Key to the filming was finding
a suitable remote rural school location. The original, Kapkenduiywo Primary School in , wasn’t considered cinematic enough so after careful scouting, the filmmakers eventually lucked into Oloserian School on the periphery of the Rift Valley.
Hardy recalls: “In this one horse town on the road to Mombasa, the school sat on a hilltop framed one side by the Ngong Hills [of Out Of Africa fame] and on the other by the great expanse of the valley. It was stunning and windswept, like some- thing out of a Sergio Leone movie.”
Constructing a classroom based on the original in the grounds of the school, they spent four weeks shooting there, the first week or so of which was spent getting to know, and being trusted by, the children and staff, some of whom would be used in the film.
Hardy, who’d become known as “Teacher Rob”, said the classroom presented its own special problems: “The sun would go straight over the top so I asked for them to put some transparent corrugated sections on it. Then we’d build frames to go over those transparent sections just depending on where the sun was at that point and on the sort of mood we wanted in the classroom at any particular time.

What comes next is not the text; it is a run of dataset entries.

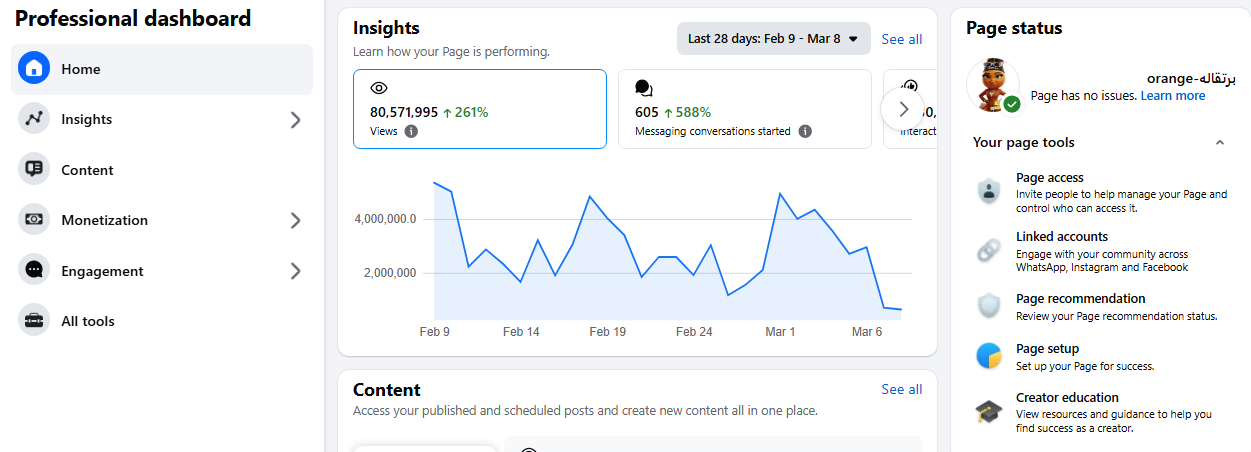Click the Page access shield icon
Image resolution: width=1251 pixels, height=452 pixels.
coord(989,192)
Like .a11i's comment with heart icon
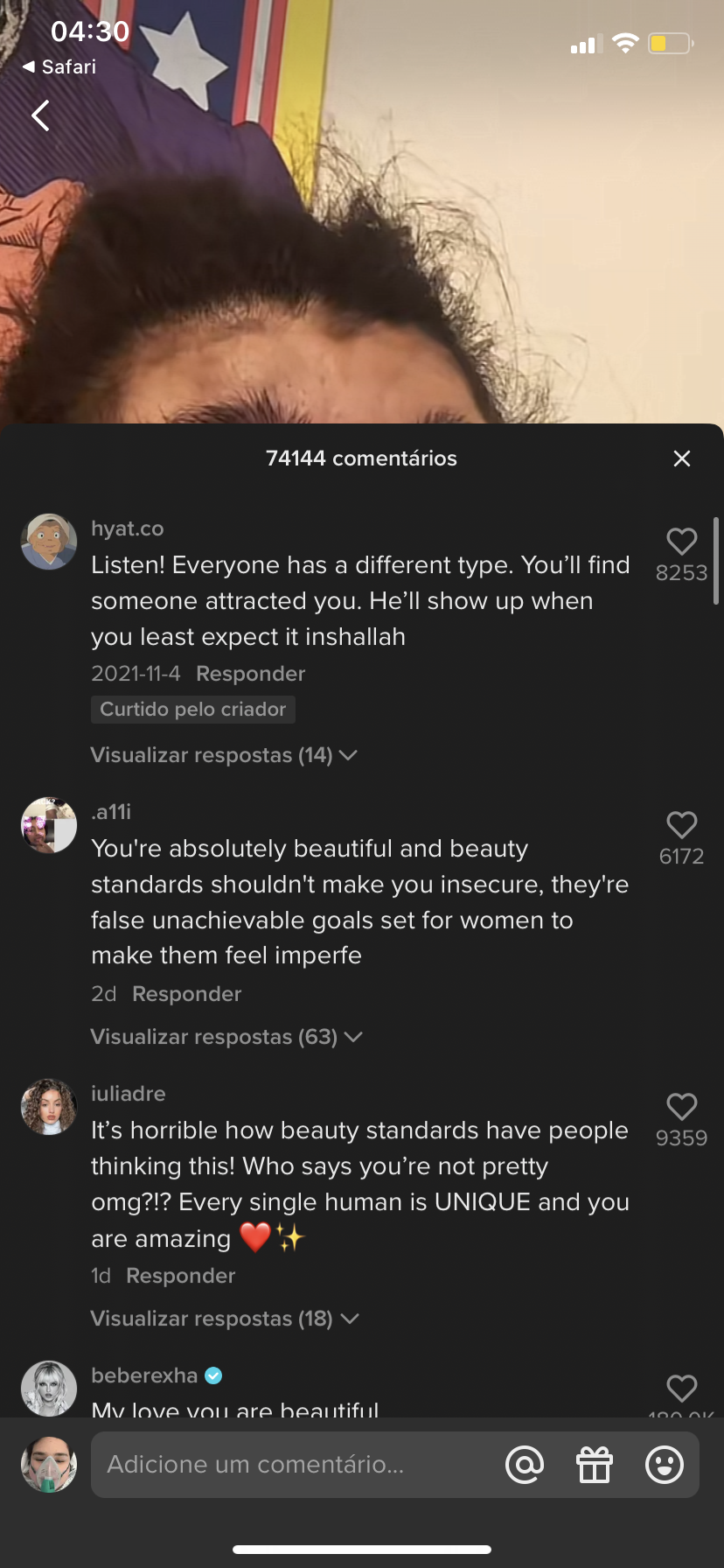 tap(682, 825)
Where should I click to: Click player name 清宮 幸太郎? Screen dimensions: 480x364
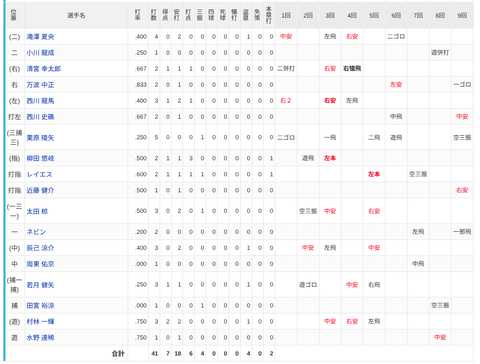(44, 69)
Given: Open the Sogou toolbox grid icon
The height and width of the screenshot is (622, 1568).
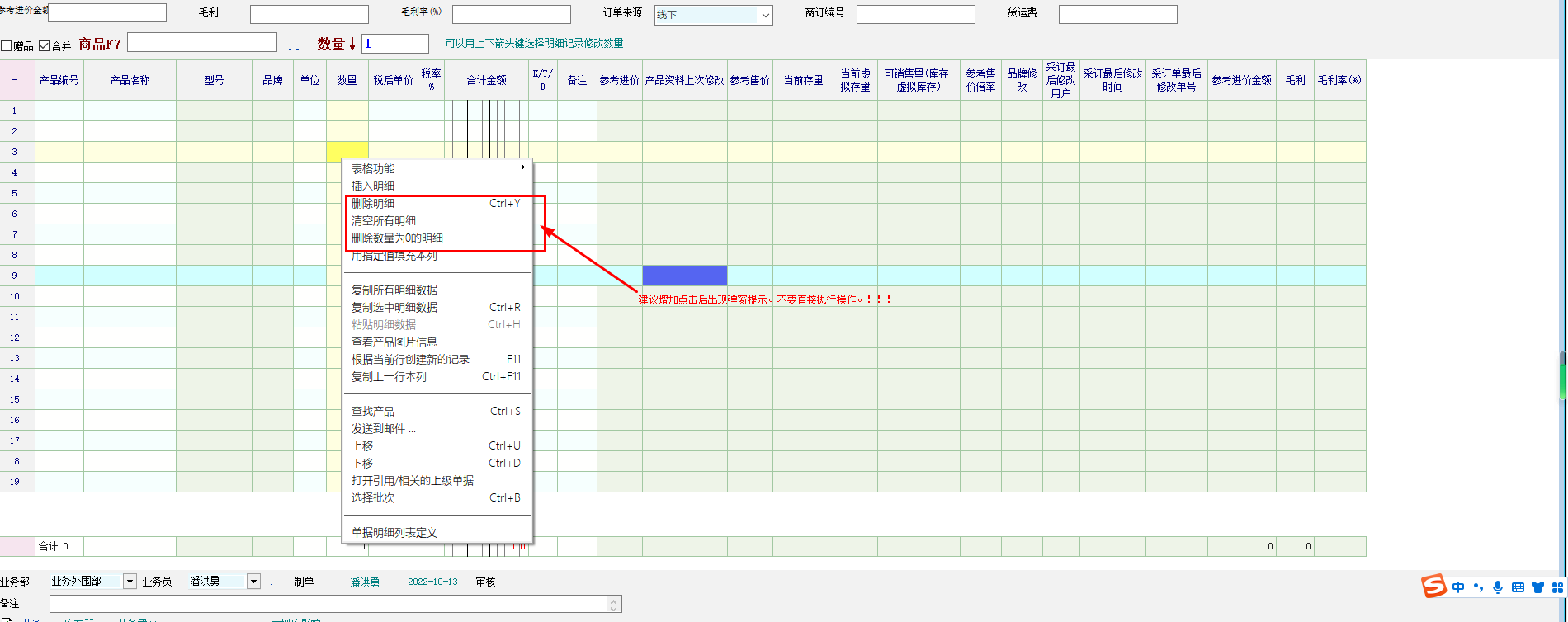Looking at the screenshot, I should coord(1557,587).
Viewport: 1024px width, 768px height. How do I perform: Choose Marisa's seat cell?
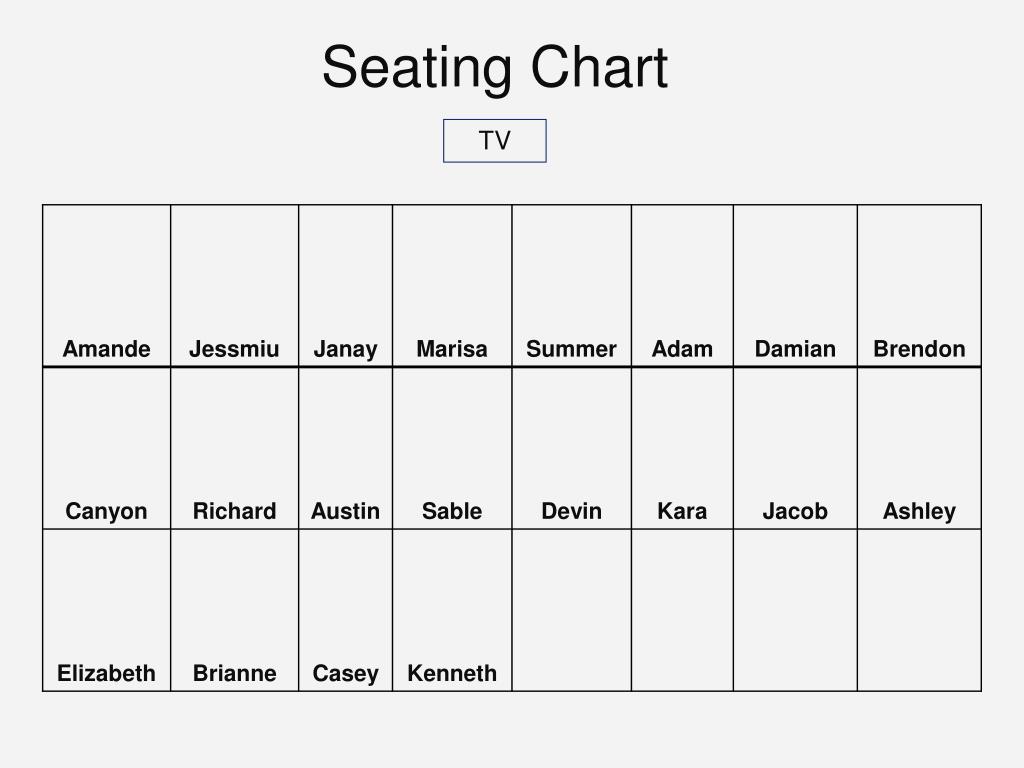(452, 286)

“Luckily the weather wasn’t specified in the script. At the school, because we were so close to the mountains, the clouds would suddenly come down. The sky cleared roughly around 7am when we started shooting; the heat was then searing between 10am and 4pm after which it would became a dustbowl.
“The clouds were generally nice and even but in fact I almost preferred the weather when it was slightly dowdier. It had a real
mood to it and was very painterly at times.”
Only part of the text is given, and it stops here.